§ **Problem**
Beneath this instruction is a block of data; output from it exactly the lines that run from the one containing "Select the bold 0.910 cell" through the one containing "You are a computer-use agent. Viewport: 487px", inclusive.

§ **Provided entries**

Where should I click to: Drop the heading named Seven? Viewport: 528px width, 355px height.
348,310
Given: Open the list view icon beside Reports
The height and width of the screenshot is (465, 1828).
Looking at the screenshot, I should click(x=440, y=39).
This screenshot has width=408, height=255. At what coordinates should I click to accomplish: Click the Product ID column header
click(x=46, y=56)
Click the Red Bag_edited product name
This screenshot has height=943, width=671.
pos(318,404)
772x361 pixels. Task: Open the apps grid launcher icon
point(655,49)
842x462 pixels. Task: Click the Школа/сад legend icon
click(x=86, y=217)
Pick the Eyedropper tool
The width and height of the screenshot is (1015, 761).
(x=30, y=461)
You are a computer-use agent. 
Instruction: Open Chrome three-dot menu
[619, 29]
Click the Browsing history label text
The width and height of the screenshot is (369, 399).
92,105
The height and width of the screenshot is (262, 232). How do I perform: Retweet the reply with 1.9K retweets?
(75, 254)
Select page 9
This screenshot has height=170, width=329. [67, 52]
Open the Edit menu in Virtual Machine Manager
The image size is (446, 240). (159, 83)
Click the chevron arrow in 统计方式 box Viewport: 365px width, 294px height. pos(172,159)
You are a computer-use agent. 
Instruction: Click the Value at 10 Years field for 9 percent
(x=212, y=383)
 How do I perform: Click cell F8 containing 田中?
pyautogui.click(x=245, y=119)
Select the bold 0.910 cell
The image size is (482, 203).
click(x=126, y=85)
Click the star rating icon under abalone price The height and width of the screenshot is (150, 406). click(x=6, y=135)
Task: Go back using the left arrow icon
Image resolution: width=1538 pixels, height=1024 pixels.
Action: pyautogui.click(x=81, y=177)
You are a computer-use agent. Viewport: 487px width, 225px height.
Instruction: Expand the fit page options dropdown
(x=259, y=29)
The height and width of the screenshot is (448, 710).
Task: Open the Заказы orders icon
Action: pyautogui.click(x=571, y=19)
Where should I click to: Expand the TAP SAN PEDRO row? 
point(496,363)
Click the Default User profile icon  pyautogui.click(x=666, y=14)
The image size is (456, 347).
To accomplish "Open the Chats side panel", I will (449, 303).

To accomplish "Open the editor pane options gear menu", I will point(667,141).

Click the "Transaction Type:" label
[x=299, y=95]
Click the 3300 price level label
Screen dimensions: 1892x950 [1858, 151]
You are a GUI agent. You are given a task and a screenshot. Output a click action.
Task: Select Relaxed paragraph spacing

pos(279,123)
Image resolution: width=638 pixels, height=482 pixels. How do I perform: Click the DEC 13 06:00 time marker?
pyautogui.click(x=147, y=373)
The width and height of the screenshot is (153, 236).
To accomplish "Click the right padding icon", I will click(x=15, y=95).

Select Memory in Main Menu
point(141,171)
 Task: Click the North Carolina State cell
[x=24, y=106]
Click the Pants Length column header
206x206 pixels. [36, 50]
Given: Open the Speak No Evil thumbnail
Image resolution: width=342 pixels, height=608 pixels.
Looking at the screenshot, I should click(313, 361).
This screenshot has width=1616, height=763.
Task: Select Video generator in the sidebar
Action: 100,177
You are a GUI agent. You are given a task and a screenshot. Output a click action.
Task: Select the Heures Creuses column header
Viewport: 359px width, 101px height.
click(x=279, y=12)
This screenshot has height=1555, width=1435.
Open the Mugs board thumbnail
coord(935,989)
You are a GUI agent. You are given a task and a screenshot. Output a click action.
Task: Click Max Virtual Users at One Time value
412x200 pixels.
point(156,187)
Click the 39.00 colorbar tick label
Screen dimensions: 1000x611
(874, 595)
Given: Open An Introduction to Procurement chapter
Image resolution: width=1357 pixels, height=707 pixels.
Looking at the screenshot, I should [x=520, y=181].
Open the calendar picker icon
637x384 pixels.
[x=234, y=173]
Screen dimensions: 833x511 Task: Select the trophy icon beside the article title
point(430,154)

§ **Output of the exercise**
Select the bold 0.910 cell
The image size is (482, 203).
click(x=126, y=85)
Click the star rating icon under abalone price The height and width of the screenshot is (150, 406). click(x=6, y=135)
Task: Go back using the left arrow icon
Image resolution: width=1538 pixels, height=1024 pixels.
Action: pyautogui.click(x=81, y=177)
You are a computer-use agent. Viewport: 487px width, 225px height.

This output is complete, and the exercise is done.